Para la reasignación de esos recursos tampoco podía ser de otra manera.

La LXII Legislatura, que a lo largo de su primer periodo ordinario de sesiones acumuló señales de seguir los pasos de la peor legislatura de la historia, cerró el año con una demostración más de que la expectativa de austeridad (por sus promesas) es el mayor gesto de incongruencia.

Aseguraron que en 2019 mantendrían un gasto similar al de 2018, pero aprovecharon los ajustes a la iniciativa del Presupuesto de Egresos para este año que inicia para agenciarse 10 millones 811 mil 468 pesos adicionales.

Si se toma en cuenta que la Auditoría Superior del Estado (ASE) es un organismo autónomo del Poder Legislativo en el que tienen mucha injerencia los diputados, sobre todo como espacio para sus recomendados –ese mal que no ha desaparecido–, la cuchara que le metieron al presupuesto fue de proporciones mayores.
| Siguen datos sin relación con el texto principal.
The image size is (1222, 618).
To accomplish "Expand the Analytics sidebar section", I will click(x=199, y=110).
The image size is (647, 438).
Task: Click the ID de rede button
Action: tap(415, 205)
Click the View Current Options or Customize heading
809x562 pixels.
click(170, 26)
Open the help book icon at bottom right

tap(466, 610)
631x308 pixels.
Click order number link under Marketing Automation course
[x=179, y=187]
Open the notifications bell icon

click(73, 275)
A la ASE le autorizaron un aumento 30.35 por ciento en el presupuesto originalmente planteado en la iniciativa del Ejecutivo del mes de noviembre, con lo que aumentó en 66 millones 691 mil 750 pesos.
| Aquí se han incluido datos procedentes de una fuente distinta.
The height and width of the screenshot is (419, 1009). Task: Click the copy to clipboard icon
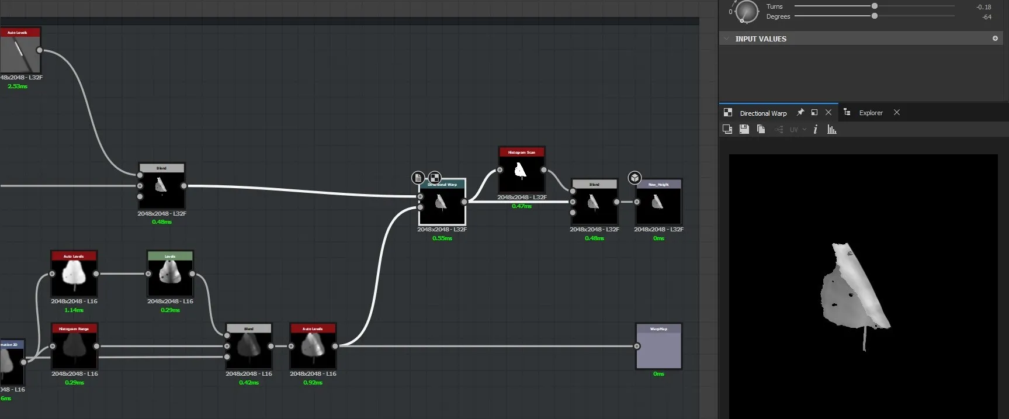tap(761, 130)
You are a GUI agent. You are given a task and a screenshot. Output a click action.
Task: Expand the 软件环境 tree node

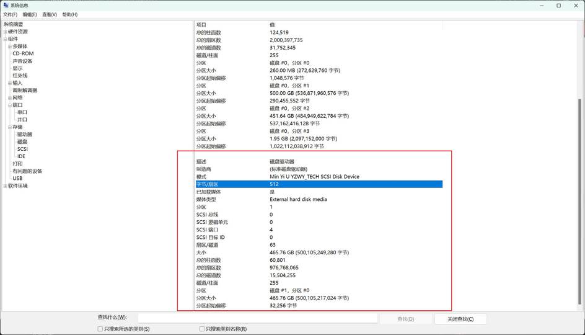coord(5,186)
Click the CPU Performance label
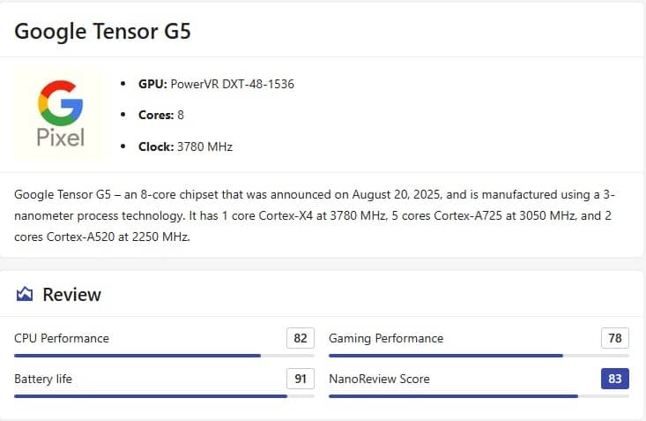The height and width of the screenshot is (421, 646). pyautogui.click(x=62, y=338)
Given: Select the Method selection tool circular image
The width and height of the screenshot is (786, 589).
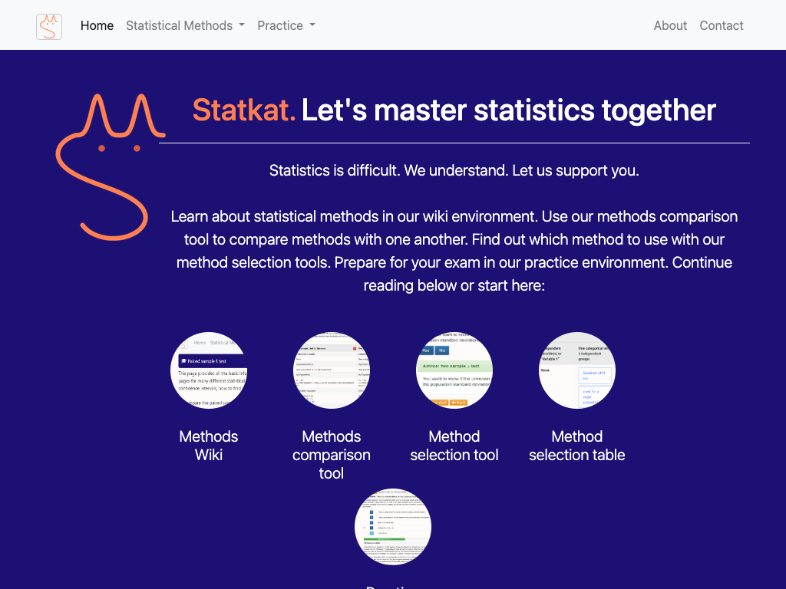Looking at the screenshot, I should (454, 370).
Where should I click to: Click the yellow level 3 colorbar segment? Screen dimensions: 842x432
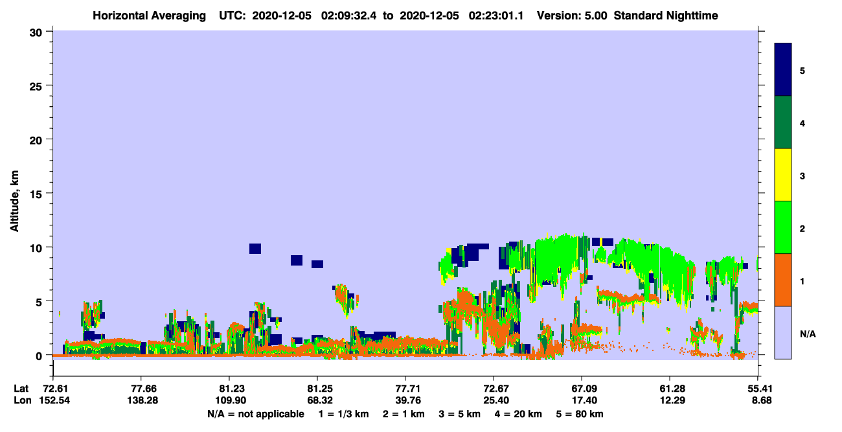[783, 175]
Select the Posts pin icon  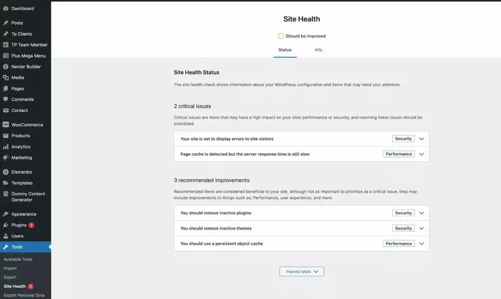coord(6,22)
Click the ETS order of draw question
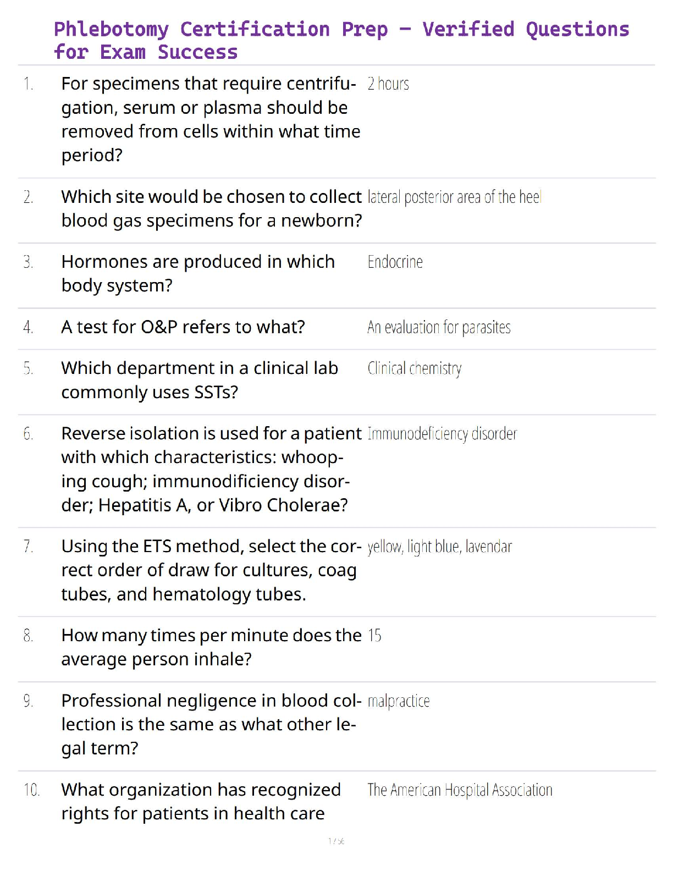This screenshot has width=673, height=871. click(211, 570)
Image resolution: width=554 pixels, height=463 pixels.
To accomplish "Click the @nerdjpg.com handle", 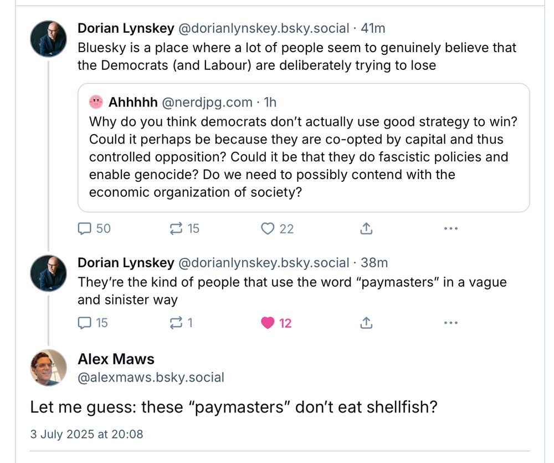I will coord(207,102).
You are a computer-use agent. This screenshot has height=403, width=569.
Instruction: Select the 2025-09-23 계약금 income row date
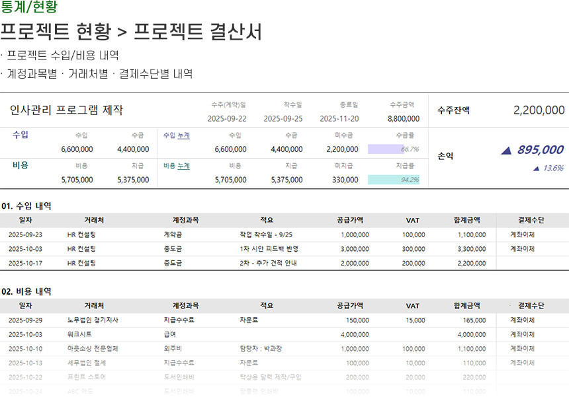click(x=25, y=235)
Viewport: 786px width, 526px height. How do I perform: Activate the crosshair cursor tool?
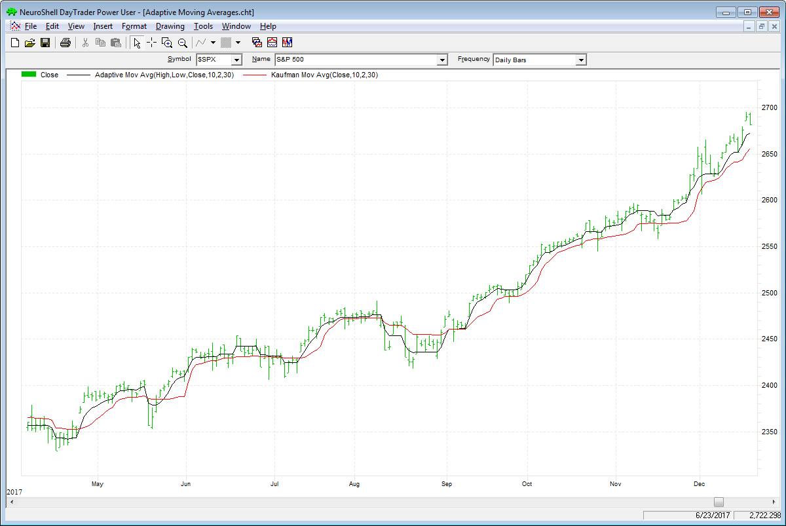pyautogui.click(x=151, y=43)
De esa manera, en el ámbito del Poder Legislativo los ajustes al presupuesto pusieron al alcance de los austeros diputados nada menos que 77 millones 503 mil 218 pesos adicionales, el 56.64 por ciento de las migajas que dejó el Ejecutivo.

Como representantes populares, los diputados son quienes aprueban el presupuesto y con ello la distribución de los recursos públicos que se ejercerán en el estado.

Como los viles vividores de la política en los que se transforman, comenzarán el año con un acto de rapiña glotona para arrancarle una rebanadita más al pastel del presupuesto estatal.